Teresa Costello (Fianna Fail) | Oireachtas source

Duchenne muscular dystrophy, DMD, is a progressive neuromuscular disease that causes muscle weakening. It is the most common lethal genetic disorder diagnosed during early childhood, primarily affecting young boys. Worldwide, one in every 3,500 baby boys is born with DMD, with symptoms typically starting between the ages of one and five. Here in Ireland, approximately 110 people are known to be living with DMD, the majority of them under the age of 18. These young children face tremendous challenges, including difficulties standing up, walking, running or even climbing stairs.

DMD is a disease I had no knowledge of until a young boy from Tallaght, Archie Ennis, was diagnosed.
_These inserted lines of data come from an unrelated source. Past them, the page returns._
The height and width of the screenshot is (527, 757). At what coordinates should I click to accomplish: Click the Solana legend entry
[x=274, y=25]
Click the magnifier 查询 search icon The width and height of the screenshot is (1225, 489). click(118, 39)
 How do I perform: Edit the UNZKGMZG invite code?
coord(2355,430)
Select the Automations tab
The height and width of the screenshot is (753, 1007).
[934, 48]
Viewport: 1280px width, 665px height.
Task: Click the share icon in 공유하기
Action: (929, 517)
Watching his parents and the community come together to try to raise €3.2 million for gene therapy in the United States has been truly heartbreaking. However, there is a drug called givinostat, which, if given the opportunity, could help halt the progression of DMD in little Archie's body and in other children affected.

For those unfamiliar with the symptoms, a child with DMD may have difficulty walking, running or jumping, struggle with standing up, experience delayed speech development, be unable to climb stairs without support and face behavioural or learning difficulties. Givinostat is a relatively new drug that works to slow down the progression of muscular degeneration in individuals with DMD. While it cannot undo the damage done, it can significantly slow down the progression when administered. One of the cruellest aspects of DMD is that people are racing against the clock.

In December 2024, givinostat was approved by the UK's Medicines and Healthcare products Regulatory Agency for people with DMD aged six and older. The drug is now available through the early access programme, with local NHS invited to participate. The programme allows for medication to be provided to patients at no cost. However, despite the approval of this drug, it has not yet been made available to patients throughout Ireland.

As we reflect on the struggles of those living with DMD, we must acknowledge the urgency for accessing this life-changing treatment, givinostat. Every moment counts for a child like Archie and it is crucial that we advocate for them so that they can also have the chance to benefit from these advancements in medical care. I call on the Minister for Health to make a statement on the status of givinostat being made available to Irish patients because without this option, 110 people will continue to suffer.